### DATASET RECORDS

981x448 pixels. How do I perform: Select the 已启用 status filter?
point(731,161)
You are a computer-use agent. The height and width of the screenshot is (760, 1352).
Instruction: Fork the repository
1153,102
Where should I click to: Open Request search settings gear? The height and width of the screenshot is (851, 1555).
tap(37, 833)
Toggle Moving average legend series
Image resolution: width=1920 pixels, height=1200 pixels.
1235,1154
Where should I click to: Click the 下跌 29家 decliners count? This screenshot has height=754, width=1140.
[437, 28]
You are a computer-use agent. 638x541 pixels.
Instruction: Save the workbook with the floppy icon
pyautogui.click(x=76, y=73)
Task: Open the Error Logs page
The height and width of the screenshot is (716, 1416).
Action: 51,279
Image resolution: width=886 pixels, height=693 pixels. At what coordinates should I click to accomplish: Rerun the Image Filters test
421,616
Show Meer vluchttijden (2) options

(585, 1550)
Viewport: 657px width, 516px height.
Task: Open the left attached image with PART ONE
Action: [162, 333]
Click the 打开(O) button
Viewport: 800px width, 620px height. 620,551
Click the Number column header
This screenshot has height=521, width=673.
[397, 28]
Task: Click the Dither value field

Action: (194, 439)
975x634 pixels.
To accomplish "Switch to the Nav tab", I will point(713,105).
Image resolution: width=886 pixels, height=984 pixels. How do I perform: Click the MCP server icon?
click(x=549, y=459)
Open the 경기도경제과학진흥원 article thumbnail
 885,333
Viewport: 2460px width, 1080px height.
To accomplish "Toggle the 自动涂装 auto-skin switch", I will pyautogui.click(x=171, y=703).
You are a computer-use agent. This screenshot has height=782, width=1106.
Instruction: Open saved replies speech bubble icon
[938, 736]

######

__TASK INSTRUCTIONS__:
Pull every line containing "agent" out of the entries.

__TASK RESULT__:
You are a computer-use agent. The height and width of the screenshot is (760, 1352).
You are a computer-use agent. 638x541 pixels.
You are a computer-use agent. This screenshot has height=782, width=1106.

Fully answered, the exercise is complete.